Reed's defense attempted to implicate either Fennell, whom they portrayed as a controlling and possessive partner and would later serve 10 years in prison for kidnapping and raping a woman in 2007, or David Lawhon, who had raped and murdered another woman, Mary Ann Ardlt, in Elgin ten days after Stites' murder. Several witnesses recalled that Lawhon had dated a woman they believed to be Stites in the past, although the prosecution suggested they had confused Stites with one of Lawhon's other girlfriends. Other witnesses claimed that Lawhon, after killing Ardlt, had bragged about killing Stites as well. Lawhon himself, serving a 50-year prison sentence for the Ardlt murder, refused to testify citing his right against self-incrimination. In rebuttal, the prosecution emphasized that both Fennell and Lawhon had been excluded by DNA testing. The defense also called Iris Lindley, a friend of Reed's parents, to establish the existence of a relationship between Reed and Stites. Lindley testified that in early 1996 a white woman with brown hair whose name was "either Stacey or Stephanie" had come looking for Reed and she had believed this woman was Reed's girlfriend. She pointed to a photo of Stites as looking similar to this woman.

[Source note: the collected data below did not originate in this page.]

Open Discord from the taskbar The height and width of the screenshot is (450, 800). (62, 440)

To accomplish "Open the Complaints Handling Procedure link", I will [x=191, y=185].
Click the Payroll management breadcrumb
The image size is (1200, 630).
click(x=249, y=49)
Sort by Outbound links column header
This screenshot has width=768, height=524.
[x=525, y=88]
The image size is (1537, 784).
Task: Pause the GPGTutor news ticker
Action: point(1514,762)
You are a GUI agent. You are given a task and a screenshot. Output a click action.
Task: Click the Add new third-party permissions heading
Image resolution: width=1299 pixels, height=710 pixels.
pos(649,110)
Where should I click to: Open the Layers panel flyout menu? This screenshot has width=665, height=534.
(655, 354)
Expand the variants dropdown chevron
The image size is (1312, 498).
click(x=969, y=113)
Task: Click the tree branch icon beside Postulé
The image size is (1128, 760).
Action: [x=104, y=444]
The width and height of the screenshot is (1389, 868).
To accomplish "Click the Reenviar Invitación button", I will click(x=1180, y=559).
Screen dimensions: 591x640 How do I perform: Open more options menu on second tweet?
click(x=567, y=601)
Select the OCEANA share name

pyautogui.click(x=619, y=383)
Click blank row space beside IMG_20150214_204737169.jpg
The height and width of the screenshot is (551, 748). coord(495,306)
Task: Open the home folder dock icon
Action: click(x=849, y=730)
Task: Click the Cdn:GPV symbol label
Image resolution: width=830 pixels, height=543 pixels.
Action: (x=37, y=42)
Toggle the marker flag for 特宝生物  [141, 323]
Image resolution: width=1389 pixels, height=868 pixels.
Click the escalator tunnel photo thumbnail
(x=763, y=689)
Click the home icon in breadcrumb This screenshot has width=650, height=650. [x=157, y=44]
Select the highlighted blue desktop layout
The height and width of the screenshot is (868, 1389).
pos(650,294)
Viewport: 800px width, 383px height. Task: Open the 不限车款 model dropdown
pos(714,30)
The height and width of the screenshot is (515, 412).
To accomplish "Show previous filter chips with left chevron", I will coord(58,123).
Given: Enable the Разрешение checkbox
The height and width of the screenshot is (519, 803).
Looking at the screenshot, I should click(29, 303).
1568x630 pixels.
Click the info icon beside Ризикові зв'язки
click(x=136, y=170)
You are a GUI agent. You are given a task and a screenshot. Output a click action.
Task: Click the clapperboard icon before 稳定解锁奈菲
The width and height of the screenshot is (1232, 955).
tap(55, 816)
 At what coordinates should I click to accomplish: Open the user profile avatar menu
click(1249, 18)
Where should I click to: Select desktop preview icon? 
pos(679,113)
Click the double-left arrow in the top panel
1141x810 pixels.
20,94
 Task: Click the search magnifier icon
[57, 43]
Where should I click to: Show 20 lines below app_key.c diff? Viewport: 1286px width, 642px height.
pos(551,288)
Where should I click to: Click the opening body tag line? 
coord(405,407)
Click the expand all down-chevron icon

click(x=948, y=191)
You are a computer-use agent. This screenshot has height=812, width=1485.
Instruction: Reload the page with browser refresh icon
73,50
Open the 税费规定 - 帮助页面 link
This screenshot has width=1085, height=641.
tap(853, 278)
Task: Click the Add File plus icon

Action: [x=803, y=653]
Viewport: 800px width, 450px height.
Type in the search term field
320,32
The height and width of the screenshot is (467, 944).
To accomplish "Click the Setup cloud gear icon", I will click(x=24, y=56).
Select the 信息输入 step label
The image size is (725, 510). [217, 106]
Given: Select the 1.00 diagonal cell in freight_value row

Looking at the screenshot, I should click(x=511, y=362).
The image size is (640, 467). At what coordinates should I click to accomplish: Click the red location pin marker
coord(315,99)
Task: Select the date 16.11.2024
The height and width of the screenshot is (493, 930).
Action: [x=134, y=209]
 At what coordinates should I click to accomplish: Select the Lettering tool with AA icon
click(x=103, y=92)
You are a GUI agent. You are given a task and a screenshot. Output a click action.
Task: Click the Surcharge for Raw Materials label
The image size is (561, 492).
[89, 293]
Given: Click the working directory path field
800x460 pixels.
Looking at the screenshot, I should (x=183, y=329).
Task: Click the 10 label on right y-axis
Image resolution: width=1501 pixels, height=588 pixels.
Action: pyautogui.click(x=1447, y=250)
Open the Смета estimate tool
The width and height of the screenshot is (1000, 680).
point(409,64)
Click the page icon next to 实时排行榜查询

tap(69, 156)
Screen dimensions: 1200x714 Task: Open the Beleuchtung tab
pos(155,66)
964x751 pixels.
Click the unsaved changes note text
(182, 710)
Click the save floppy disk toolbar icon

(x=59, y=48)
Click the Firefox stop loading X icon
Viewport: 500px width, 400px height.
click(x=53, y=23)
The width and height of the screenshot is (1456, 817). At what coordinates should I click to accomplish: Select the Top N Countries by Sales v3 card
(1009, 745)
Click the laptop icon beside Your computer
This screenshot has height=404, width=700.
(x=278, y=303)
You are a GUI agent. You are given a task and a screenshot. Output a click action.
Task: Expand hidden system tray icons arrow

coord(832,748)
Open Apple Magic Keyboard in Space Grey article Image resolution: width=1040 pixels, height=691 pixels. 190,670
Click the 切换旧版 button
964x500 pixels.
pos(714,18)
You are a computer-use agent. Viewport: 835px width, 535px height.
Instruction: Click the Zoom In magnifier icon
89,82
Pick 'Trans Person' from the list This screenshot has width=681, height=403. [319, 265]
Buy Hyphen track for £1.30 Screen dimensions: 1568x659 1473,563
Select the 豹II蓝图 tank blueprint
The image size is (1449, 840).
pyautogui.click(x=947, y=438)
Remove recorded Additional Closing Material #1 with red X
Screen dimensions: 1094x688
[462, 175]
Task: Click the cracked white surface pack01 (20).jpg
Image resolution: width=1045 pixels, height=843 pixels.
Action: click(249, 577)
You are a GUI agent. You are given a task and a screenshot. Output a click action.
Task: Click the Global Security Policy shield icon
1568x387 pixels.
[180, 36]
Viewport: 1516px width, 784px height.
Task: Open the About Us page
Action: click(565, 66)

Reed was convicted on May 18, 1998, after a jury deliberation of six hours. Stites' family and friends were relieved by the conviction. Reed's family wept because they were convinced that he was innocent. He was sentenced to death on May 28, 1998, after a deliberation of four hours. During sentencing, prosecutors pushed for the death penalty by arguing that Reed was likely to pose a danger in the future based on a history of similar previous charges. To bolster their case, the prosecution brought forward women Reed allegedly raped: Schlueter, a 12-year-old girl, the intellectually disabled woman, and a woman named Vivian Harbottle to testify against him in the penalty phase. The prosecution asserted that DNA found on them matched Reed.

==Appeals and stays of execution==
Reed has unsuccessfully appealed nine times on grounds of ignored witnesses and evidence that might have raised reasonable doubt but was not handed over to defense attorneys because prosecutors claimed that it was irrelevant. Reed's attorneys have subsequently argued that the broken belt used in the murder has never been tested for DNA and that forensic experts have admitted to making errors in their testimony. His case has since been taken up by the Innocence Project.

Reed was scheduled to be executed on January 14, 2015, but the execution was rescheduled to March 5, 2015, based on a request by the state. On February 23, 2015, his execution was stayed to allow the consideration of further evidence. His execution was later rescheduled for November 20, 2019.

In the weeks preceding the November execution date, celebrities such as Kim Kardashian West, Rihanna, Beyoncé, Meek Mill, Pusha T, Susan Sarandon, Seth Green, and Oprah Winfrey publicly urged Texas Governor Greg Abbott to exonerate Reed or stay his execution. Some, such as Amanda Seales, have rescinded their support for Reed's exoneration after learning more about his history. The case received coverage in major news outlets, and Reed was interviewed on an episode of Dr. Phil, in which host Phil McGraw opined that Reed should not be executed because he had not received a fair trial. By November 14, 2019, a petition to free Reed started by Shaun King had reportedly garnered more than three million signatures.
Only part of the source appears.